##### Input data #####

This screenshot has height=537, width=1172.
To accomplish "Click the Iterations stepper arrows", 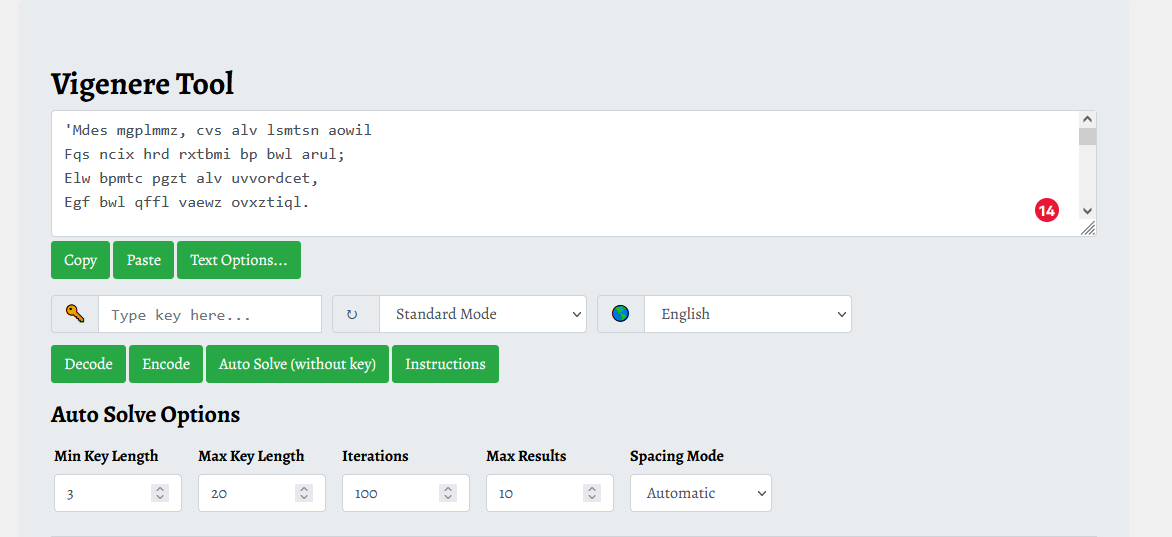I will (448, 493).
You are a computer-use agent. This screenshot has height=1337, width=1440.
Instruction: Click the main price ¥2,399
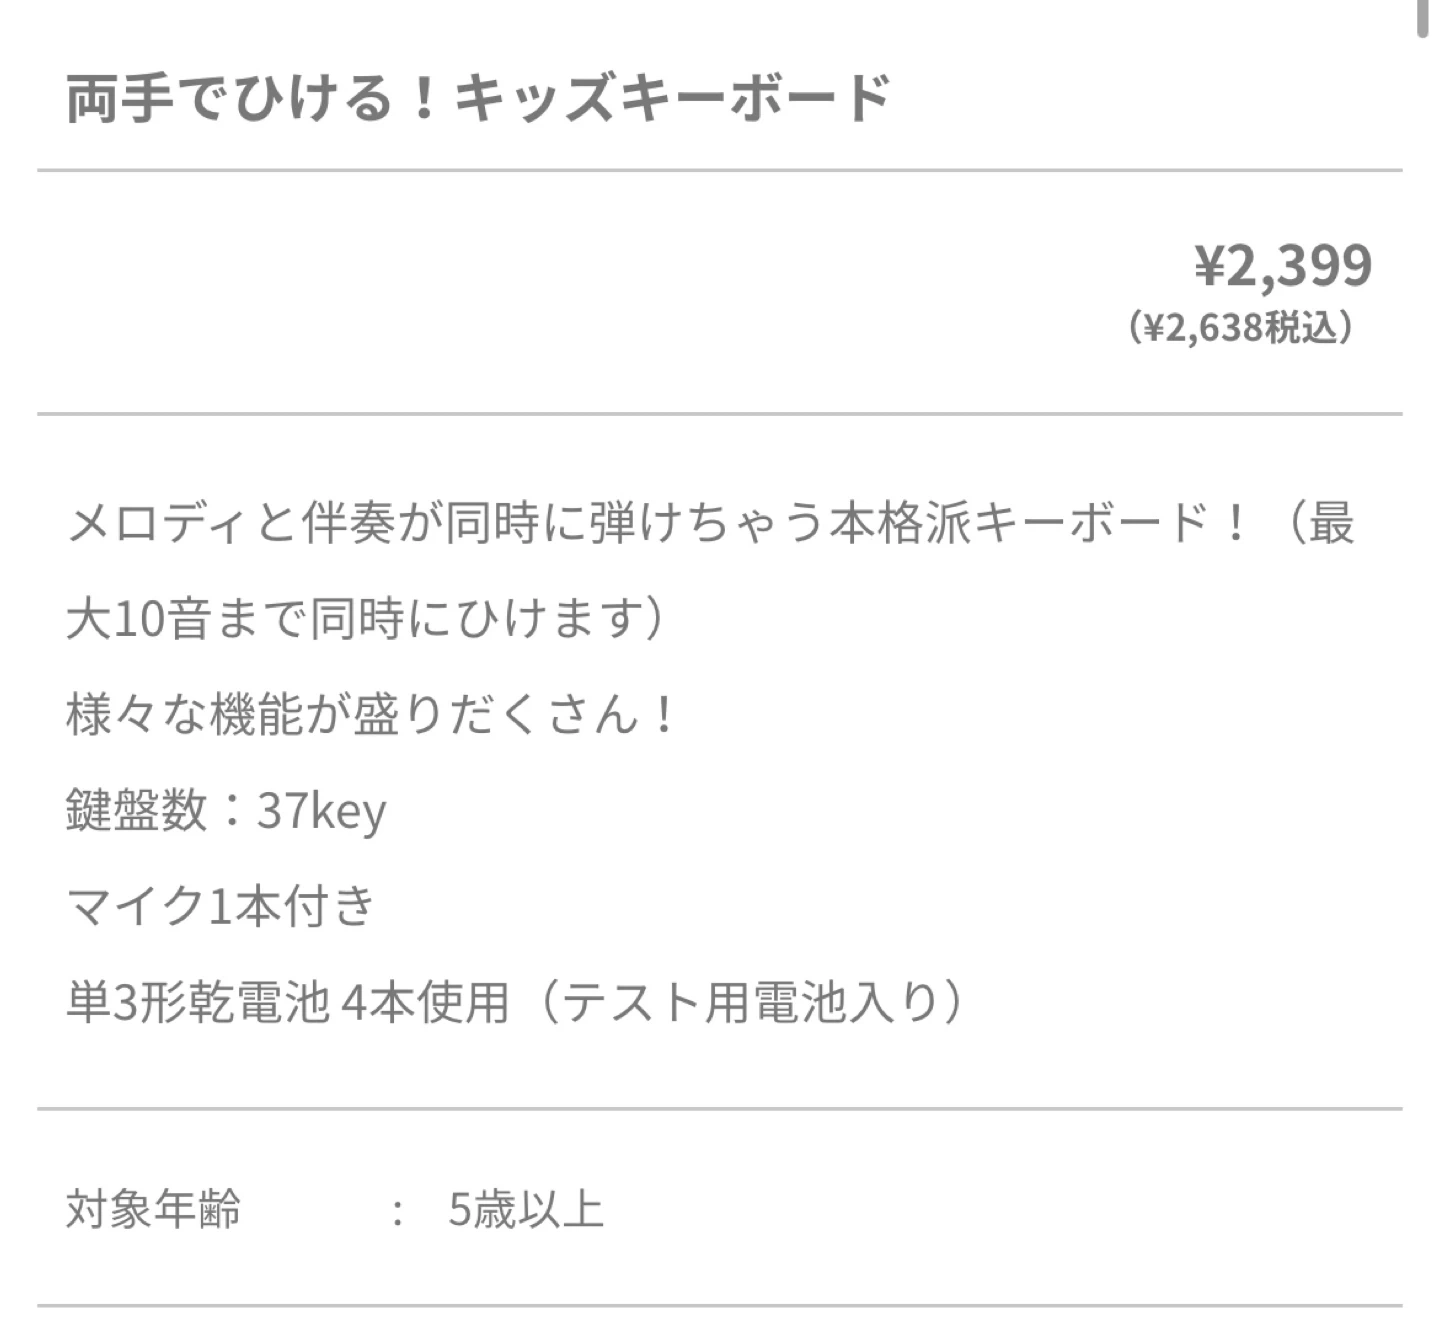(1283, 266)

#####
##### Input data #####

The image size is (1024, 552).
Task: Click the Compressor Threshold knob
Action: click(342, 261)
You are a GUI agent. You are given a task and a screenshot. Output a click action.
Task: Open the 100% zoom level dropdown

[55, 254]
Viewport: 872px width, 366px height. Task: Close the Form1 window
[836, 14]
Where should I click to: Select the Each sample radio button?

#####
##### Input data #####

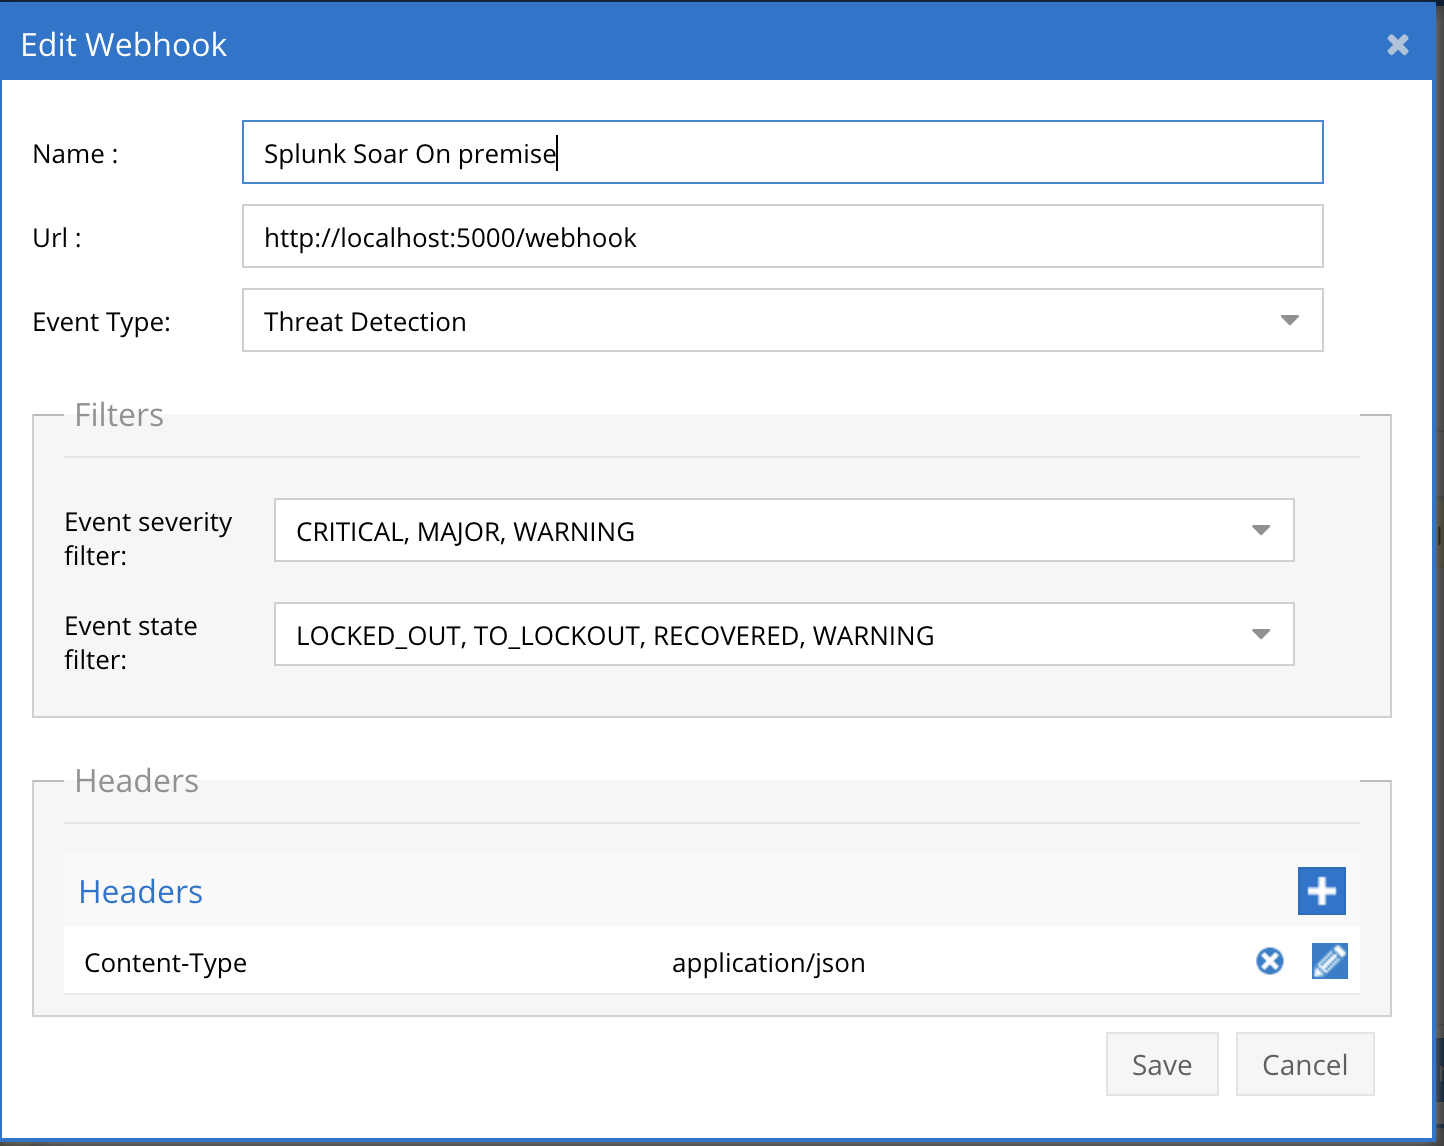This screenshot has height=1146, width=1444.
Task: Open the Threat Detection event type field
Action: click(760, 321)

#####

Using the data above, show each line where "agent" occurs.

• [Solution to this task]:
You are a computer-use agent. This screenshot has height=1337, width=1440.
You are a GUI agent. You are given a task and a screenshot. Output a click action.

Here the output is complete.